A notice of inquiry requesting possible exemptions for the sixth triennial rulemaking proceeding was published in the September 17, 2014 Federal Register. Forty-four petitions were received. Two of the petitions were from the Intellectual Property and Technology Law Clinic, University of Southern California (USC) specifically addressing copyrighted software for agricultural machinery such as tractors, transplanters, etc.
One petition requested a proposed exemption to allow farmers to circumvent Technological Protection Measures (TPMs) “for the purpose of modifying their own agricultural machinery to improve efficiency and/or functionality.” The petition argued that current TPMs prevented farmers from easily modifying the agricultural machinery for easier access by persons with disabilities; increasing the engine power of the high capital cost machinery for non-designed uses such as timber harvest; and increasing the environmental efficiency of the machinery which could reduce fuel cost and environmental impact.
The other petition requested an exemption to allow farmers to circumvent TPMs “for the purpose of diagnosing and/or repairing their own agricultural machinery.” Adverse effects of not being able to circumvent TPMs include waiting for technicians to travel to the farm for diagnostics and repairs particularly impacting small farms; the original equipment manufacturers will continue to have an anti-competitive monopoly on repair services; and the prices of older and simpler machines will continue to increase as some farmers resort to purchasing them.
The Copyright Office reviewed the submitted petitions and published a notice of proposed rulemaking requesting comments on proposed classes of exemptions in the December 12, 2014 Federal Register. One such was Proposed Class 21: Vehicle Software － Diagnosis, Repair, or Modification which would “allow circumvention of TPMs protecting computer programs that control the functioning of a motorized land vehicle, including personal automobiles, commercial motor vehicles, and agricultural machinery, for purposes of lawful diagnosis and repair, or aftermarket personalization, modification, or other improvement” and “circumvention would be allowed when undertaken by or on behalf of the lawful owner of the vehicle.”
The first round of comments was submitted by parties supporting the exemptions. For Proposed Class 21, over 10 submissions were received including 2,284 comments submitted through Digital Right to Repair. The USC Clinic again submitted comments as to why the exemption should be granted for agriculture machinery and included anecdotes from farmers on the impact of TPMs on farming, including added costs and delay in repairs as well as the impact on smaller farms which often have one machine for a task.

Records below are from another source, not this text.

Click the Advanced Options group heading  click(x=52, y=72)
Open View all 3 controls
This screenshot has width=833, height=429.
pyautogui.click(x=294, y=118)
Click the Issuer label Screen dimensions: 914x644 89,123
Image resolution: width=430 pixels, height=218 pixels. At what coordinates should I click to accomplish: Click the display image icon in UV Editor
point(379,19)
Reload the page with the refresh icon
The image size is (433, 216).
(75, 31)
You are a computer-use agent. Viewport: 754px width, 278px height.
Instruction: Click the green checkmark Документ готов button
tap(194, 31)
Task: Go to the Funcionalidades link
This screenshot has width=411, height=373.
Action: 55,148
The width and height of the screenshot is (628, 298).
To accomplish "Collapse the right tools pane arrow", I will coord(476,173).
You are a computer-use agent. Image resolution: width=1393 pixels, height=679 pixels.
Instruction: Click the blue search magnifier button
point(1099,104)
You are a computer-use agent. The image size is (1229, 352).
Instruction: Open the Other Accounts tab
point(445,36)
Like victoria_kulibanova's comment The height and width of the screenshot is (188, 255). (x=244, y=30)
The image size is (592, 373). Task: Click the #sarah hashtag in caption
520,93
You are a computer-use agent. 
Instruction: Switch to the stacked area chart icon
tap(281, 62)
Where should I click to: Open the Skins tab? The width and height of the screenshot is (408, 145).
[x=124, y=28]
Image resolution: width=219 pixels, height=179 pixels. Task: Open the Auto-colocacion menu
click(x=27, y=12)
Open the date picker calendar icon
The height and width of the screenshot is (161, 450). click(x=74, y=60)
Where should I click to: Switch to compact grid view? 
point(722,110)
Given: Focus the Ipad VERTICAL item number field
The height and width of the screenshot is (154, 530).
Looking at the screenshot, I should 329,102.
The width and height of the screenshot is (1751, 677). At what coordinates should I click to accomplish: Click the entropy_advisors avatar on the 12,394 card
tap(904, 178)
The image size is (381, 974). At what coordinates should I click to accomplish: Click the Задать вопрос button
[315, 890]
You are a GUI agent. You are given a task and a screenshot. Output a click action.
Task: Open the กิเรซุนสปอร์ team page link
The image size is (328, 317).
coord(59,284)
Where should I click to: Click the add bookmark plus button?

The second round of comments was from parties opposing the adoption of the proposed exemptions. Several comments were submitted by the automotive and agricultural machinery industries. Comments from John Deere noted that circumventing TPMs for Class 21 “is against public policy because individual vehicle owners do not have the technical resources to provide safe, reliable and lawful software for repair, diagnosis, or some dubious ‘aftermarket personalization, modification, or other improvement’ that is not directed toward repair of diagnosis of the vehicle.” John Deere also noted that third-party tinkering could impact any regulatory requirements on vehicles as mandated by the U.S. Department of Transportation or the Environmental Protection Agency. Several news articles appeared on the internet noting the John Deere comment regarding vehicle ownership.